MATERIALS AND METHODS
Forty-three eyes of 27 patients with asymptomatic bullous degenerative retinoschisis and outer layer breaks (OLBs) were studied through binocular indirect dynamic ophthalmoscopy and retinal biomicroscopy with the Goldmann 3-mirror lens, fundus drawings, and photographs where feasible. Argon laser treatment was performed on each eye: first, around the posterior border of the schisis to achieve a full-thickness retinal scar, and then on the schisis itself to promote scarring of the retinal pigment epithelium, thus avoiding retinal detachment. The follow up was 2 years minimum after treatment.
RESULTS
OLBs usually involved the largest schises when multiple retinal splittings were present.

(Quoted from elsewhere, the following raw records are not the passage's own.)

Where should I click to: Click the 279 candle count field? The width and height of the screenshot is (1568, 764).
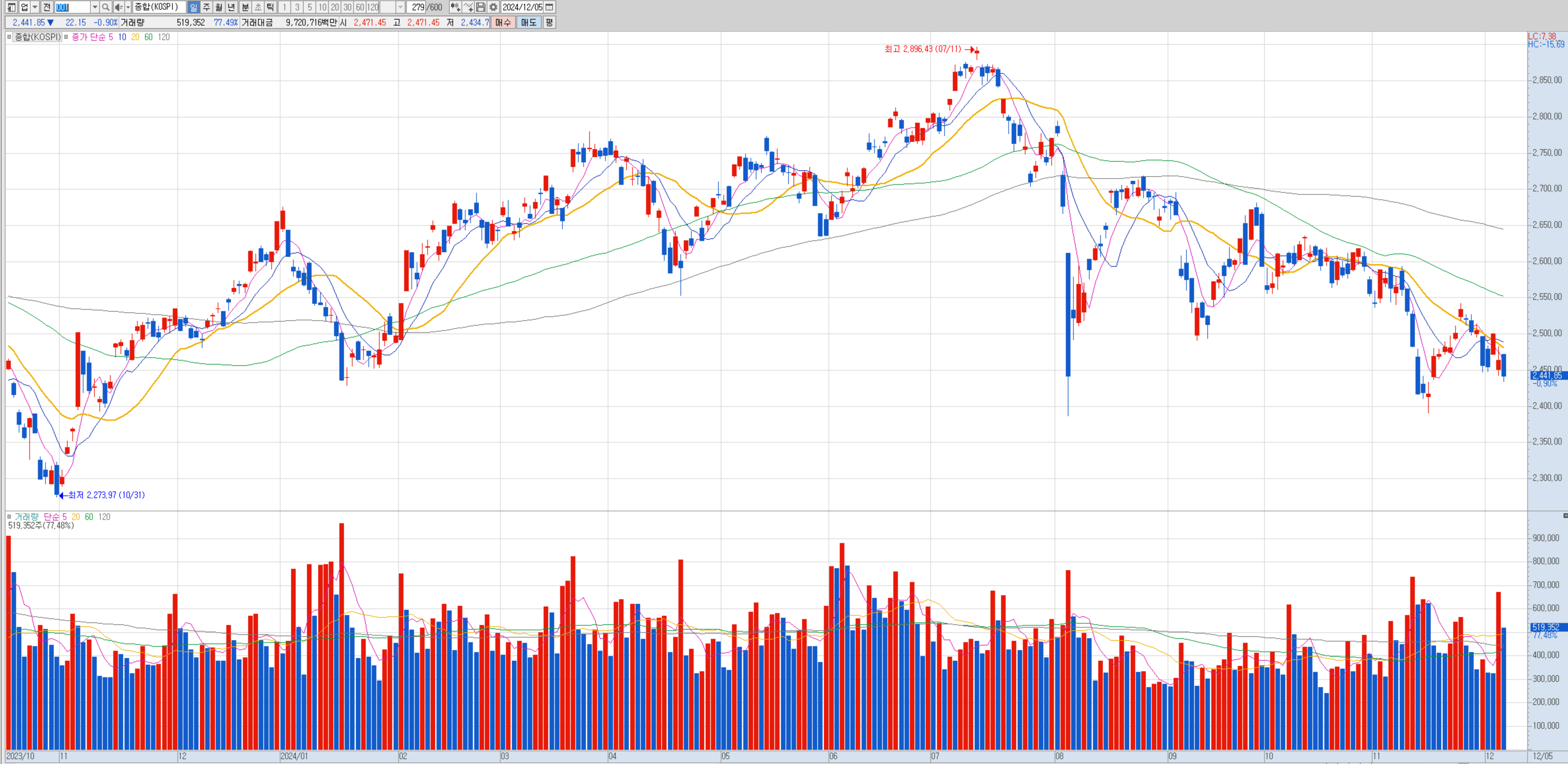point(418,7)
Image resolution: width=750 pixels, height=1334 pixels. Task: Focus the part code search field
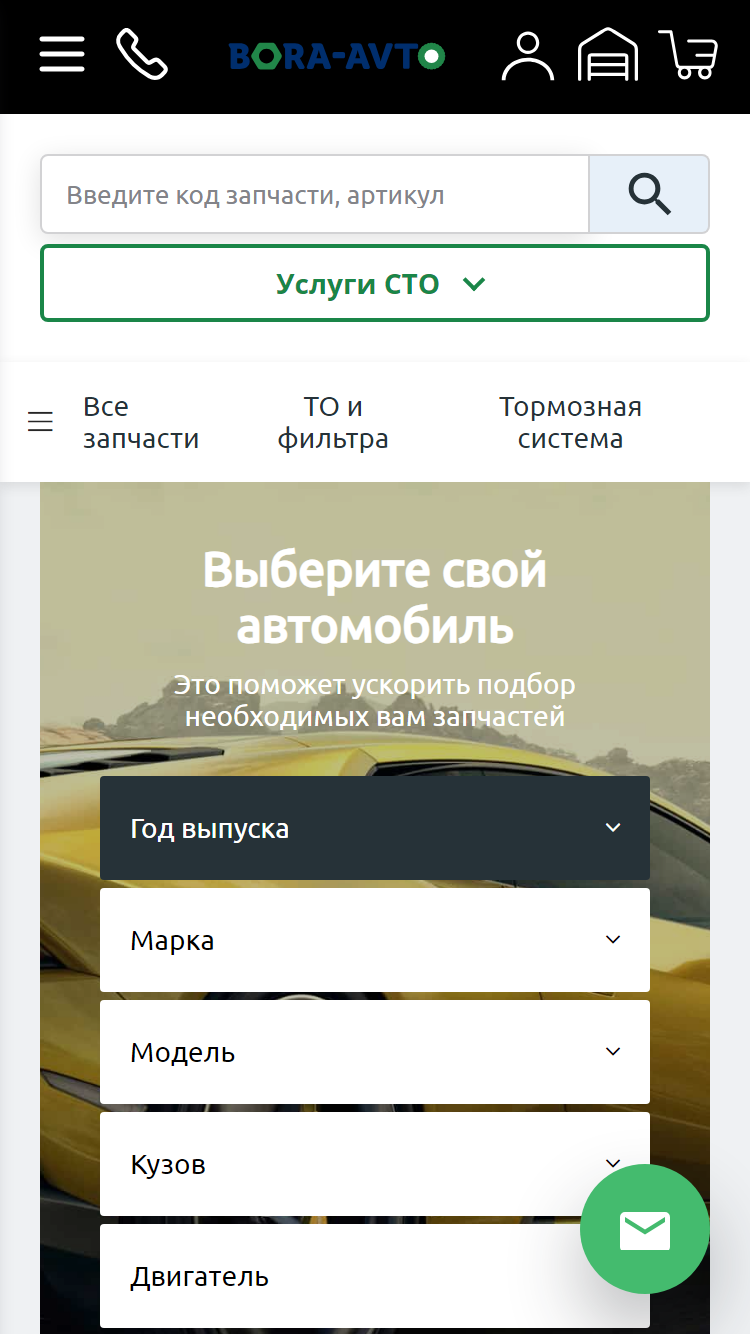tap(315, 194)
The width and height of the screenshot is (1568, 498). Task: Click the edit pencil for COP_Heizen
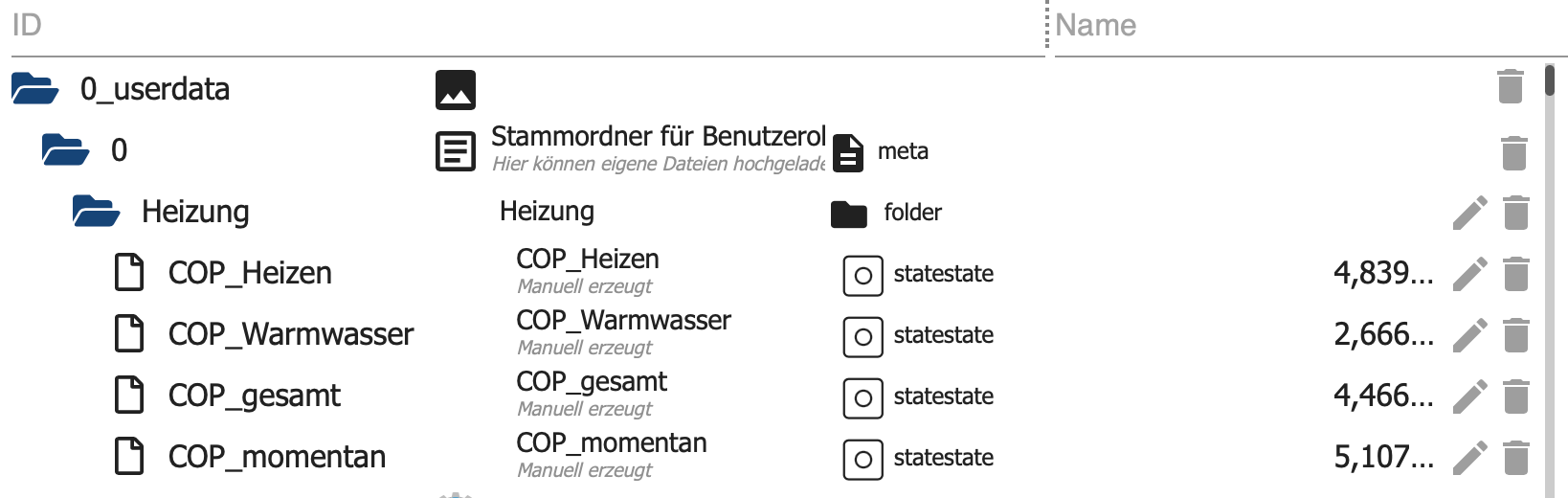(x=1469, y=274)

Breaks were single in 18 eyes (peripheral in 16 and posterior in 2) and multiple in 25 (peripheral in 15 and posterior in 10). Overall, 23 eyes showed asymptomatic retinal detachment (schisis detachment): 20 with peripheral outer layer breaks and 3 with posterior breaks. Schisis detachment was localized to the schisis area in the first group, whereas it extended beyond the posterior boundary of retinoschisis in the latter. After treatment, no posterior progression of retinoschisis was noted nor did symptomatic retinal detachment arise. Only 1 eye had complications in the second step of the treatment that was later resolved with medical care.
CONCLUSION
Prophylactic Argon laser photocoagulation can be used safely in the asymptomatic stage of bullous retinoschisis with outer layer breaks to avoid the onset of acute symptomatic retinal detachment.